The updated Strategy differs substantially from the previous version. There is a notable change in the tone of the introductory section regarding the international position of Russia. Now it specifically speaks directly about attempts of the West to maintain world hegemony and of the desire of transnational corporations to restrict the role of states. Moreover, the authors of the Strategy consider that "against the background of the crisis of the western liberal model" some states are making the attempt "to deliberately erode traditional values, distort world history, revise the views on the role and place of Russia within it, rehabilitate fascism, exacerbate inter-ethnic and inter-confessional conflicts, formulate a hostile image of Russia, restrict the use of the Russian language and the activity of Russian news media, introduce sanctions against athletes, and accuse Russia of hacking attacks. In addition, according to the document, they are "trying to exploit the social and economic problems existing in the Russian Federation for the destruction of its internal unity, inspiration and radicalization of the protest movement, support of marginal groups, and division of Russian society."
The national interests and strategic national priorities of Russia were updated in a relevant manner. The list of priorities now includes the following:
Insulation of the people of Russia and the development of human potential;
Defense of the country;
State and social security;
Scientific and technological development;
Ecological security and rational exploitation of nature;
Protection of traditional Russian spiritual and moral values, culture, and historical memory;
Strategic stability and mutually beneficial international cooperation.

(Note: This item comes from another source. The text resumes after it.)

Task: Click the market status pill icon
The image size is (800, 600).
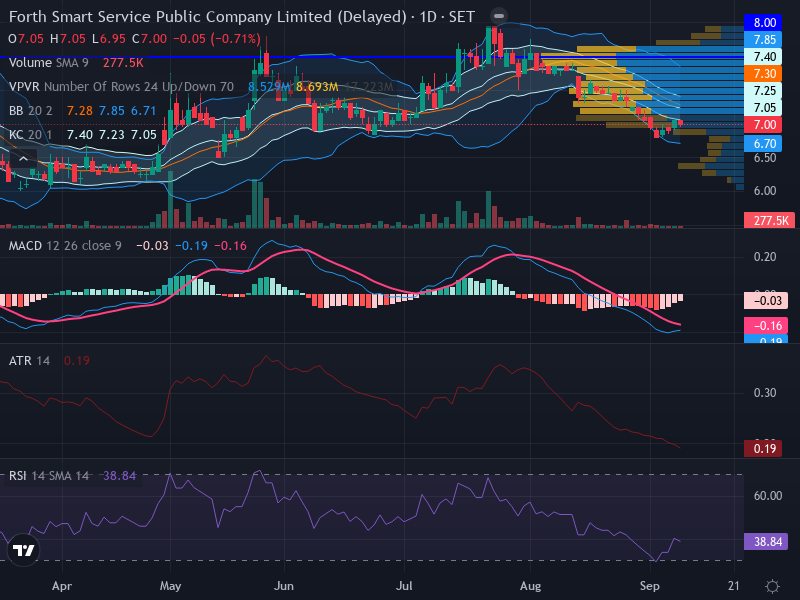Action: click(x=499, y=16)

In the section about the ensuring of state and social security, the authors of the Strategy again recall "the destructive forces abroad and within the country," which are trying to exploit social and economic difficulties "for the purposes of stimulating negative social processes, exacerbating inter-ethnic and inter-confessional conflicts, and manipulating the information sphere." Here they mention espionage, including the use of controlled public associations and individual persons. The "destructive activity" also includes propaganda activity "of international terrorist and extremist organizations." Finally, it is mentioned that for "dissemination of unreliable information and arranging of illegal public demonstrations, the possibilities of global internet companies are widely used."

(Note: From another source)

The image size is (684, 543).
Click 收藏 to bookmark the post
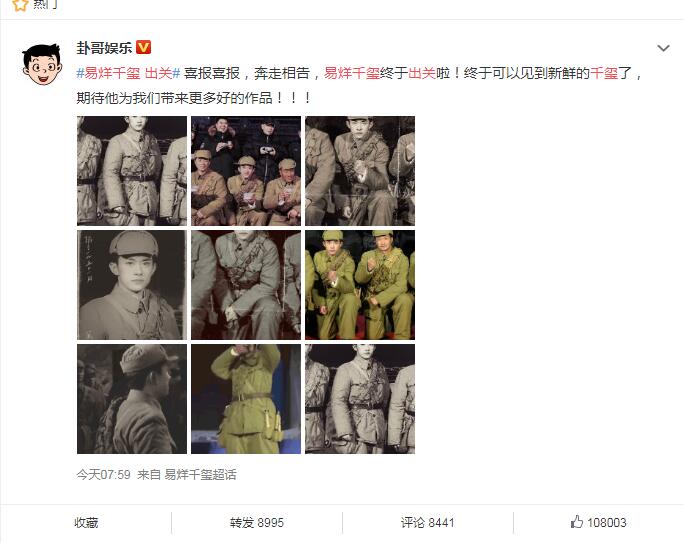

The Strategy includes as measures to ensure state and social security "prevention of interference in the internal affairs" of Russia, halting of intelligence activity and all activity "causing harm to national interests," including by means of "inspiring 'color revolutions,'" "prevention and halting of terrorist and extremist activity," "prevention of manifestations of radicalism, prevention of extremist and other criminal phenomena, primarily among minors and youth," prevention of criminality on the internet, including money laundering, financing of terrorism, distribution of drugs, and illegal use of cryptocurrency. Measures for ensuring security include "counteracting illegal migration; strengthening control over migration flows and the social and cultural adaptation and integration of migrants;" and also—within the Strategy's spirit of combating extremism—"prevention and neutralization of social, inter-confessional, and inter-ethnic conflicts, separatist phenomena; prevention of the spread of religious radicalism, destructive religious movements, formation of ethnic and religious enclaves, and the social and ethno-cultural isolation of separate groups of citizens." Such measures also include "ensuring the legal protection of Russian citizens and legal entities from politically motivated decisions by foreign and international (inter-state) courts."
Separately the Strategy prescribes the objectives of policy in the area of information security, based on the premise that transnational corporations are using monopoly positions on the internet and are introducing censorship and blocking alternative information platforms, and also that anonymity on the internet facilitates the commission of crimes. Among the objectives, the Strategy mentions the "development of forces and means of informational warfare," and also "counteracting the use of the information infrastructure of the Russian Federation by extremist and terrorist organizations, intelligence services, and propaganda structures of foreign states for effectuating destructive information influence upon citizens and society."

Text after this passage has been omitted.